Frammenti di Lille allo specchio

Nel fine settimana scorso, tra una scena del matrimonio e l’altra, abbiamo girato Lille in modo abbastanza casuale.
Quali sono i modi tipici per fruire una città come turisti?
Uno di questi è fare foto alle forme architettoniche tipiche del luogo. Sulle vie pedonali del centro storico di Lille, si allineano casette da città del nord: tetti a punta, geometrie di mattoni, stretti edifici aggiunti in mezzo agli altri preesistenti.
Altra classica esplorazione è quella culinaria. Dove ci portava il naso? Dove c’erano le gauffres: cialde alle fragole, alla crema di marroni, al cioccolato fondente… (Dado goloso!)
Come terza ovvietà, abbiamo approfittato dei negozi per lo shopping. Roba per nulla tipica da parte nostra, a dire il vero: succede solo tre volte all’anno!

Eppure…
Qualcosa di più personale ci doveva essere.
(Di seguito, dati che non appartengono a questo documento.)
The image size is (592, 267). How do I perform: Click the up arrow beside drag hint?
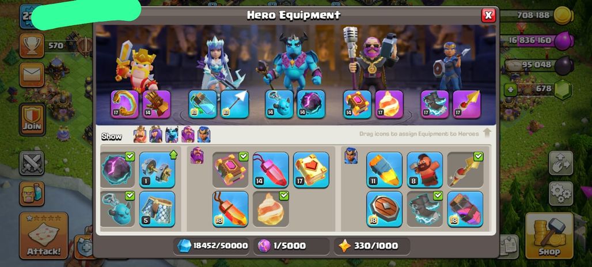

La luce in una camera al piano alto: il pomeriggio al morbido tra i grattacieli.
Il cambio di lingua al ritorno dalla Francia a Treviso: improvviso senso di confidenza con il conducente e la banconiera italiani.
E i riflessi sulle superfici dei palazzi di vetro o di rame. Nubi che corrono, squarci di sole. Finestre quadrate che fanno le pance e le onde. Noi specchiati vicini e lontani: un’ora di gioco a foto alterne (brrr… rubami la macchina fotografica!!).